Pixel coordinate grounding data
* * * * *

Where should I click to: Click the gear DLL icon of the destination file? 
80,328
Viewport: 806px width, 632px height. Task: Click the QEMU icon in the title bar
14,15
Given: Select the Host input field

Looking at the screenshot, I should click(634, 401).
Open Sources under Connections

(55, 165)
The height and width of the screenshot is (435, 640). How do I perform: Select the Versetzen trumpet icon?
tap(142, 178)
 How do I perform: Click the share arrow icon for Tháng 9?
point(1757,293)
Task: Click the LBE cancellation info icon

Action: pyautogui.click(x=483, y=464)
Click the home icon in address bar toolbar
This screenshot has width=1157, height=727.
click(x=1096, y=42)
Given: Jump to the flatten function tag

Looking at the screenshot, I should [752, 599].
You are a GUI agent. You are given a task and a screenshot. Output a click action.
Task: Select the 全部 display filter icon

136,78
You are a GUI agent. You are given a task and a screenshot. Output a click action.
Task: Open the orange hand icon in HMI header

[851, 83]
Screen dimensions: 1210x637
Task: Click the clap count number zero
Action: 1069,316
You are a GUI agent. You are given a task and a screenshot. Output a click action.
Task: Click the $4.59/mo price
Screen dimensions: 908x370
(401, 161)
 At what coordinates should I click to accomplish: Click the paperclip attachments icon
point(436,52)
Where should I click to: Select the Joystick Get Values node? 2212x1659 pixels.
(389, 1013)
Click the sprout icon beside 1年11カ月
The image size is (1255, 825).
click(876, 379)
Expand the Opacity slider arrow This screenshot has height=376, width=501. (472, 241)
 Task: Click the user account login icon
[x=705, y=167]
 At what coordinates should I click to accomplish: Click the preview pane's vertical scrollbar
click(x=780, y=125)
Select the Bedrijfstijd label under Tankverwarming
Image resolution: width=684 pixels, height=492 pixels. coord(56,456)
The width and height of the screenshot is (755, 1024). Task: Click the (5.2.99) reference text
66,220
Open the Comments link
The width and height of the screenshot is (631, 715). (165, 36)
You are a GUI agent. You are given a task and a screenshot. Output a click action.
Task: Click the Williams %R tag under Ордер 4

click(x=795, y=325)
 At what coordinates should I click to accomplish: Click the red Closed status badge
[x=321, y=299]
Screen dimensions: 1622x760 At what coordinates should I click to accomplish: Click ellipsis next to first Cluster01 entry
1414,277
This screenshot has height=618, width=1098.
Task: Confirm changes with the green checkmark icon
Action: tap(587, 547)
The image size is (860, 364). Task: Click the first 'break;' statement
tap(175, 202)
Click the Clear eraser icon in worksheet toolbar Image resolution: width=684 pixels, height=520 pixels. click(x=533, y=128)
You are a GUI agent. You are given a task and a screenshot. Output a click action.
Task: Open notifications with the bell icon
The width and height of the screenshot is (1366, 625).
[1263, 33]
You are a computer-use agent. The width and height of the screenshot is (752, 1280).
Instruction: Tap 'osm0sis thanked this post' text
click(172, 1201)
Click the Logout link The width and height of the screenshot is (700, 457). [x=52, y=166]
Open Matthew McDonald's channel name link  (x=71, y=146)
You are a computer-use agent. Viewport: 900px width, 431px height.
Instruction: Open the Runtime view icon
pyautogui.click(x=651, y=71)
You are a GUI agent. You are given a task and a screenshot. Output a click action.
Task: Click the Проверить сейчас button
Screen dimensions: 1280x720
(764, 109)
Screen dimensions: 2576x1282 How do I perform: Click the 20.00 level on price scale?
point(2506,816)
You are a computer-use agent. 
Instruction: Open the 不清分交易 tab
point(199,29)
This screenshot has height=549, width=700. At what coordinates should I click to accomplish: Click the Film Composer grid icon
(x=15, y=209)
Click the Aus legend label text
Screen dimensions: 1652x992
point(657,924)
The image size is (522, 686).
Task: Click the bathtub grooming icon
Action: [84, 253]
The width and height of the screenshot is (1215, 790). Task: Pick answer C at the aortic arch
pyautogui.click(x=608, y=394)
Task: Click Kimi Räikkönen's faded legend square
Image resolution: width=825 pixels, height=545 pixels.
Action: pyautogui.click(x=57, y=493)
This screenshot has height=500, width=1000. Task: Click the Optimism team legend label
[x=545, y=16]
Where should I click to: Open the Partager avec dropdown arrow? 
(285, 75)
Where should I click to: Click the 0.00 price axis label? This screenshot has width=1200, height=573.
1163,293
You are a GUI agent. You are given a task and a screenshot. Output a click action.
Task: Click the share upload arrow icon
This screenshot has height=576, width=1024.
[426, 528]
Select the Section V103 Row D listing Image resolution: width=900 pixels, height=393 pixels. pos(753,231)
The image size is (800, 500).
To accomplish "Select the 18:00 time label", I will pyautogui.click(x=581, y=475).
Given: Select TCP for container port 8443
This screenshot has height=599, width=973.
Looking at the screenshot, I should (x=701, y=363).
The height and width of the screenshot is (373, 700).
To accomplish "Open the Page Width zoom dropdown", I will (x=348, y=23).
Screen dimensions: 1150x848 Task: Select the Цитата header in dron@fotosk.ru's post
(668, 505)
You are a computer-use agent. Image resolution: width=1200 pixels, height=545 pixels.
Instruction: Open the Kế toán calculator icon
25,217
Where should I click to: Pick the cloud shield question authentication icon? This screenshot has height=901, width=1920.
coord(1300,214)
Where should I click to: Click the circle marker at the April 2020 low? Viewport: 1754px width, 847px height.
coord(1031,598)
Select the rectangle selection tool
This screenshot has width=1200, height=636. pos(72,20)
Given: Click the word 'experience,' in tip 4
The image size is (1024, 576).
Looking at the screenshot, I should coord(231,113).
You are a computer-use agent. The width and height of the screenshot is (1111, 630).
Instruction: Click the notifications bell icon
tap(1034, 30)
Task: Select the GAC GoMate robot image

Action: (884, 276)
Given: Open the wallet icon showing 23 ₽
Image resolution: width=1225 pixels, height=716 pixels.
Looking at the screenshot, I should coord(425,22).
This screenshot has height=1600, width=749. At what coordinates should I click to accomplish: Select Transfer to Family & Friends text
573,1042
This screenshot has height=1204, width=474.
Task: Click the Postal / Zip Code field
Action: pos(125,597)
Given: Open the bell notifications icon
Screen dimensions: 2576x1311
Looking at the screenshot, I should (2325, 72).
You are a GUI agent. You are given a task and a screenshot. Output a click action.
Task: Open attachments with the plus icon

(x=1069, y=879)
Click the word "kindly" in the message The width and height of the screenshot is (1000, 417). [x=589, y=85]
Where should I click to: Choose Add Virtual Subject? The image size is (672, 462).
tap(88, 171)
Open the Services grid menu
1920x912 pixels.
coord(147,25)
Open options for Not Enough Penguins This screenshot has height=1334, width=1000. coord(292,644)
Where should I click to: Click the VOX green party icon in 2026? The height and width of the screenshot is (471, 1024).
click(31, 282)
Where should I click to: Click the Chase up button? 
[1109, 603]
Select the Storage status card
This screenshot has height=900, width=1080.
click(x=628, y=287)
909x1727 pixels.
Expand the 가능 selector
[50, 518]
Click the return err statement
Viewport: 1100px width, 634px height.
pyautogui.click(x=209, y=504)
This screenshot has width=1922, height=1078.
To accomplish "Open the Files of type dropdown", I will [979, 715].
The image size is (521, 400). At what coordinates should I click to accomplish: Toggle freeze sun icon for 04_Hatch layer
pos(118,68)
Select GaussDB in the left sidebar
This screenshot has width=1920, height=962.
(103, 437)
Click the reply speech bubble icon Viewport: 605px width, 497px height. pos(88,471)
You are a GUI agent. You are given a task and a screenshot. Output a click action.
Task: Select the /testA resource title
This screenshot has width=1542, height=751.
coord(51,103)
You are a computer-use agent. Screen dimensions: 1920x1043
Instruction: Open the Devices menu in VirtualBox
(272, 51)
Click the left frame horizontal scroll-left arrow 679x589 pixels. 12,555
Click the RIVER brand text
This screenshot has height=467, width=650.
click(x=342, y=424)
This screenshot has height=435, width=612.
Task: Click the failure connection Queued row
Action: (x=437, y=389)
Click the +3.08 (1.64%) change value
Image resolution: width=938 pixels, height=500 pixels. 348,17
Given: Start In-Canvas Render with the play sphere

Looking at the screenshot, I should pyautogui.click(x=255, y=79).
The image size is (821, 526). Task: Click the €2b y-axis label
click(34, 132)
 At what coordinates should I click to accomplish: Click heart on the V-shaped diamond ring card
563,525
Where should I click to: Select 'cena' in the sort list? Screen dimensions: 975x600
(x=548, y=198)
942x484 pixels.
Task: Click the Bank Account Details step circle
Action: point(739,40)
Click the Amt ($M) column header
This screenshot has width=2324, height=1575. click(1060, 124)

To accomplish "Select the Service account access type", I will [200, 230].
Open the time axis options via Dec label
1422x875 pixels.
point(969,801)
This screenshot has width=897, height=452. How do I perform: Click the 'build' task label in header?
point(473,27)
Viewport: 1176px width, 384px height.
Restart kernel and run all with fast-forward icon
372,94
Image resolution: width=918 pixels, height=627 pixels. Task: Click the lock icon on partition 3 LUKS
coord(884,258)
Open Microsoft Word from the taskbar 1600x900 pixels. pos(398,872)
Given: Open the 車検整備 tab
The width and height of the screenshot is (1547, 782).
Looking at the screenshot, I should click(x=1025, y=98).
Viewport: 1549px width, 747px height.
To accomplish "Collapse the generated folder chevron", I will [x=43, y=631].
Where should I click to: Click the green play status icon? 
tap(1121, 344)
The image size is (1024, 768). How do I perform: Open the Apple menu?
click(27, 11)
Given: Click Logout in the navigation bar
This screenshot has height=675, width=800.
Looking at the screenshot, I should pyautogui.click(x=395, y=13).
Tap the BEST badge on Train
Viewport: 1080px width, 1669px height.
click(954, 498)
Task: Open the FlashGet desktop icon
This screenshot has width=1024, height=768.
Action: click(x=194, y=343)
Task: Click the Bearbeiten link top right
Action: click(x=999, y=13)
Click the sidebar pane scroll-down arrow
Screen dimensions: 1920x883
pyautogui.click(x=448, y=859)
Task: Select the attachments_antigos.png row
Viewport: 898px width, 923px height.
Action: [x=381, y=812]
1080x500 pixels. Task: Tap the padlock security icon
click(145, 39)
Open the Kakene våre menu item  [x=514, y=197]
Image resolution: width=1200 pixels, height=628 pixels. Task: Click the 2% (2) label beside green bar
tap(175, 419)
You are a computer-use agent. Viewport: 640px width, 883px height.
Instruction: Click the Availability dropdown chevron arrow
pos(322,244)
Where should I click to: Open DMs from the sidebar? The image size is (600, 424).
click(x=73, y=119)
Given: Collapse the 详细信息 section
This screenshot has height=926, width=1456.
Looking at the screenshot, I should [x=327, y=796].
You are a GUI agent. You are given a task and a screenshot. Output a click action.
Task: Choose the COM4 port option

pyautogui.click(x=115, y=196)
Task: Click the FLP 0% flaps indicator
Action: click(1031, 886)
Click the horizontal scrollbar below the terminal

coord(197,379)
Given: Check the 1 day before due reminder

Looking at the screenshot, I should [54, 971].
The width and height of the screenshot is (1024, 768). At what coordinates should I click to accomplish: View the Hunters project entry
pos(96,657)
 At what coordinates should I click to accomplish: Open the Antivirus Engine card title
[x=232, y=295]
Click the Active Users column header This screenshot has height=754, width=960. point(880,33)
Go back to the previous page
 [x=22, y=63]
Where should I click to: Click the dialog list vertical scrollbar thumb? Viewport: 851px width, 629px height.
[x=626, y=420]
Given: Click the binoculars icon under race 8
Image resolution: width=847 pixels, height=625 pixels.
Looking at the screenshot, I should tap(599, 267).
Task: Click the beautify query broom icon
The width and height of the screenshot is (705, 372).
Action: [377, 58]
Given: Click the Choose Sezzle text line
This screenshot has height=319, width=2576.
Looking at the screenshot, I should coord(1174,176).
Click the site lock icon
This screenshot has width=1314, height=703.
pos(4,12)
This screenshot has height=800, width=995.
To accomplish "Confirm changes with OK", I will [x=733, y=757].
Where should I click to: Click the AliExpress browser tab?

* * * * *

Only the lines above that hold "Collapse" are wanted. Show every one of them.

> Exercise output:
To accomplish "Collapse the generated folder chevron", I will [x=43, y=631].
Given: Collapse the 详细信息 section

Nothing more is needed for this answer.